[Records from a data source]
*-*-*
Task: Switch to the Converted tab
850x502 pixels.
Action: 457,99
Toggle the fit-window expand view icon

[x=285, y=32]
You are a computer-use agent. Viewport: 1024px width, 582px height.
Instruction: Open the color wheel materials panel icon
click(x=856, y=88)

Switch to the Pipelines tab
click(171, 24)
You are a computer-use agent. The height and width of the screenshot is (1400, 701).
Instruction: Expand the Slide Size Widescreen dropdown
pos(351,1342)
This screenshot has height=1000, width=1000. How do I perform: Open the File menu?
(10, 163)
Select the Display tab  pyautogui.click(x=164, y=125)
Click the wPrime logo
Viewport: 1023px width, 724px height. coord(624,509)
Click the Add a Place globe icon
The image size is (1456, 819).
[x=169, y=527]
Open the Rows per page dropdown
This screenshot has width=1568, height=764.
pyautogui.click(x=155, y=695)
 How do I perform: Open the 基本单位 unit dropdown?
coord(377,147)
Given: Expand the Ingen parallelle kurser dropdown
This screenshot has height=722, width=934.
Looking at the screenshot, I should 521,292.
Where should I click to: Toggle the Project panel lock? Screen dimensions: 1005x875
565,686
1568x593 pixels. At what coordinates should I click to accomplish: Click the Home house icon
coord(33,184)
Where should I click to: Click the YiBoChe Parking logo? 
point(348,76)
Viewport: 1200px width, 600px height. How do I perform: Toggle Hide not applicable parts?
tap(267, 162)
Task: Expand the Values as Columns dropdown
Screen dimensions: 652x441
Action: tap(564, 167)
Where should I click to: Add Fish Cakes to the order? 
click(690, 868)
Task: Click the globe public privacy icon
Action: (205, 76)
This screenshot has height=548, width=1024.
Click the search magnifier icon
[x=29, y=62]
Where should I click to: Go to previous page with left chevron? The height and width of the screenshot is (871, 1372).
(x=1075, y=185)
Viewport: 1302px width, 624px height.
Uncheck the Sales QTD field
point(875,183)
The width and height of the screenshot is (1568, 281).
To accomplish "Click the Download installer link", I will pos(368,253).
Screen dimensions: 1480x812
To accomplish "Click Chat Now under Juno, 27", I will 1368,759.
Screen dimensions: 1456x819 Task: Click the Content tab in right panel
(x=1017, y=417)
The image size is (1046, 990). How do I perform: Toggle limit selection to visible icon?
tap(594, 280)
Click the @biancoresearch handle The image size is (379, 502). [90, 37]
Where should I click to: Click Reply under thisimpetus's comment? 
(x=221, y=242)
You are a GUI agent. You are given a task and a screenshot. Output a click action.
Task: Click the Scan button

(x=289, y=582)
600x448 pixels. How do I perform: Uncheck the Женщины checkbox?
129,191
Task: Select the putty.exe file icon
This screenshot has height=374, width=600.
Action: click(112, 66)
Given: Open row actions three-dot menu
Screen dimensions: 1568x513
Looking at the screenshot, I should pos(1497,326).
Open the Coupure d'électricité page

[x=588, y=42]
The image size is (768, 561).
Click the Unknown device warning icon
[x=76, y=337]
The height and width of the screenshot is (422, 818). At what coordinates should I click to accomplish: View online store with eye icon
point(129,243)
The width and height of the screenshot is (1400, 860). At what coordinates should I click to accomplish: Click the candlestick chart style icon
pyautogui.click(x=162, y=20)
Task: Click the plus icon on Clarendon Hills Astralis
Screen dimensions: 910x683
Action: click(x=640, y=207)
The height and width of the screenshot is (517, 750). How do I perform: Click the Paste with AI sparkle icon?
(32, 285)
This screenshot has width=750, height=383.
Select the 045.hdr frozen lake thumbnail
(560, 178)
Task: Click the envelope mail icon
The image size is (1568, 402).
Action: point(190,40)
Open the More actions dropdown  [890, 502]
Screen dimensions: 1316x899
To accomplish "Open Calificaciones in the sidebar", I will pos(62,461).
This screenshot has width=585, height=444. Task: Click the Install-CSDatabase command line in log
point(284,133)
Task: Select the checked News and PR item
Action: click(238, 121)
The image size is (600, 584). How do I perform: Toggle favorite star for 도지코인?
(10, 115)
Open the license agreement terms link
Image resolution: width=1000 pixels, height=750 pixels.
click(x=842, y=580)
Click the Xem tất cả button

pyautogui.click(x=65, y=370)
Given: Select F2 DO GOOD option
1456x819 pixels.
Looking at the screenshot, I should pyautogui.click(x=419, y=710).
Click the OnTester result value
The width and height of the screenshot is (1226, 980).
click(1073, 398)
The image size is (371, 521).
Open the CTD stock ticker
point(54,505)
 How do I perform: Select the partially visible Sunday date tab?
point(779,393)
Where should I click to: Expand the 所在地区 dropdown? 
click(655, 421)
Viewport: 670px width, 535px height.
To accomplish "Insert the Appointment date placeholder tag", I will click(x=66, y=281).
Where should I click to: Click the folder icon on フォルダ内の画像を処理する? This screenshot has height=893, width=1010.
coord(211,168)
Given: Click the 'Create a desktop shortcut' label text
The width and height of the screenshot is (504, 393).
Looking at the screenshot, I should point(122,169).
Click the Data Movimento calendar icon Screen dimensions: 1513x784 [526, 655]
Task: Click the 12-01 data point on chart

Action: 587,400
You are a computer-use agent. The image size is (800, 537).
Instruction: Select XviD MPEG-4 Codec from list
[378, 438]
*-*-*
### WHAT YOU SHOULD DO
Substitute "Where do I click to" for "Where should I click to" everywhere it occurs in the listing above, leaving every other line as it is.

### SOLUTION
Task: Switch to the Converted tab
850x502 pixels.
Action: 457,99
Toggle the fit-window expand view icon

[x=285, y=32]
You are a computer-use agent. Viewport: 1024px width, 582px height.
Instruction: Open the color wheel materials panel icon
click(x=856, y=88)

Switch to the Pipelines tab
click(171, 24)
You are a computer-use agent. The height and width of the screenshot is (1400, 701).
Instruction: Expand the Slide Size Widescreen dropdown
pos(351,1342)
This screenshot has height=1000, width=1000. How do I perform: Open the File menu?
(10, 163)
Select the Display tab  pyautogui.click(x=164, y=125)
Click the wPrime logo
Viewport: 1023px width, 724px height. coord(624,509)
Click the Add a Place globe icon
The image size is (1456, 819).
[x=169, y=527]
Open the Rows per page dropdown
This screenshot has width=1568, height=764.
pyautogui.click(x=155, y=695)
 How do I perform: Open the 基本单位 unit dropdown?
coord(377,147)
Given: Expand the Ingen parallelle kurser dropdown
This screenshot has height=722, width=934.
Looking at the screenshot, I should 521,292.
Where do I click to: Toggle the Project panel lock? Screen dimensions: 1005x875
565,686
1568x593 pixels. At what coordinates should I click to accomplish: Click the Home house icon
coord(33,184)
Where do I click to: Click the YiBoChe Parking logo? 
point(348,76)
Viewport: 1200px width, 600px height. How do I perform: Toggle Hide not applicable parts?
tap(267, 162)
Task: Expand the Values as Columns dropdown
Screen dimensions: 652x441
Action: tap(564, 167)
Where do I click to: Add Fish Cakes to the order? 
click(690, 868)
Task: Click the globe public privacy icon
Action: (205, 76)
This screenshot has height=548, width=1024.
Click the search magnifier icon
[x=29, y=62]
Where do I click to: Go to previous page with left chevron? The height and width of the screenshot is (871, 1372).
(x=1075, y=185)
Viewport: 1302px width, 624px height.
Uncheck the Sales QTD field
point(875,183)
The width and height of the screenshot is (1568, 281).
To accomplish "Click the Download installer link", I will pos(368,253).
Screen dimensions: 1480x812
To accomplish "Click Chat Now under Juno, 27", I will 1368,759.
Screen dimensions: 1456x819 Task: Click the Content tab in right panel
(x=1017, y=417)
The image size is (1046, 990). How do I perform: Toggle limit selection to visible icon?
tap(594, 280)
Click the @biancoresearch handle The image size is (379, 502). [90, 37]
Where do I click to: Click Reply under thisimpetus's comment? 
(x=221, y=242)
You are a GUI agent. You are given a task and a screenshot. Output a click action.
Task: Click the Scan button

(x=289, y=582)
600x448 pixels. How do I perform: Uncheck the Женщины checkbox?
129,191
Task: Select the putty.exe file icon
This screenshot has height=374, width=600.
Action: click(112, 66)
Given: Open row actions three-dot menu
Screen dimensions: 1568x513
Looking at the screenshot, I should pos(1497,326).
Open the Coupure d'électricité page

[x=588, y=42]
The image size is (768, 561).
Click the Unknown device warning icon
[x=76, y=337]
The height and width of the screenshot is (422, 818). At what coordinates should I click to accomplish: View online store with eye icon
point(129,243)
The width and height of the screenshot is (1400, 860). At what coordinates should I click to accomplish: Click the candlestick chart style icon
pyautogui.click(x=162, y=20)
Task: Click the plus icon on Clarendon Hills Astralis
Screen dimensions: 910x683
Action: click(x=640, y=207)
The height and width of the screenshot is (517, 750). How do I perform: Click the Paste with AI sparkle icon?
(32, 285)
This screenshot has width=750, height=383.
Select the 045.hdr frozen lake thumbnail
(560, 178)
Task: Click the envelope mail icon
The image size is (1568, 402).
Action: point(190,40)
Open the More actions dropdown  [890, 502]
Screen dimensions: 1316x899
To accomplish "Open Calificaciones in the sidebar", I will pos(62,461).
This screenshot has width=585, height=444. Task: Click the Install-CSDatabase command line in log
point(284,133)
Task: Select the checked News and PR item
Action: click(238, 121)
The image size is (600, 584). How do I perform: Toggle favorite star for 도지코인?
(10, 115)
Open the license agreement terms link
Image resolution: width=1000 pixels, height=750 pixels.
click(x=842, y=580)
Click the Xem tất cả button

pyautogui.click(x=65, y=370)
Given: Select F2 DO GOOD option
1456x819 pixels.
Looking at the screenshot, I should pyautogui.click(x=419, y=710).
Click the OnTester result value
The width and height of the screenshot is (1226, 980).
click(1073, 398)
The image size is (371, 521).
Open the CTD stock ticker
point(54,505)
 How do I perform: Select the partially visible Sunday date tab?
point(779,393)
Where do I click to: Expand the 所在地区 dropdown? 
click(655, 421)
Viewport: 670px width, 535px height.
To accomplish "Insert the Appointment date placeholder tag", I will click(x=66, y=281).
Where do I click to: Click the folder icon on フォルダ内の画像を処理する? This screenshot has height=893, width=1010.
coord(211,168)
Given: Click the 'Create a desktop shortcut' label text
The width and height of the screenshot is (504, 393).
Looking at the screenshot, I should point(122,169).
Click the Data Movimento calendar icon Screen dimensions: 1513x784 [526, 655]
Task: Click the 12-01 data point on chart

Action: 587,400
You are a computer-use agent. The image size is (800, 537).
Instruction: Select XviD MPEG-4 Codec from list
[378, 438]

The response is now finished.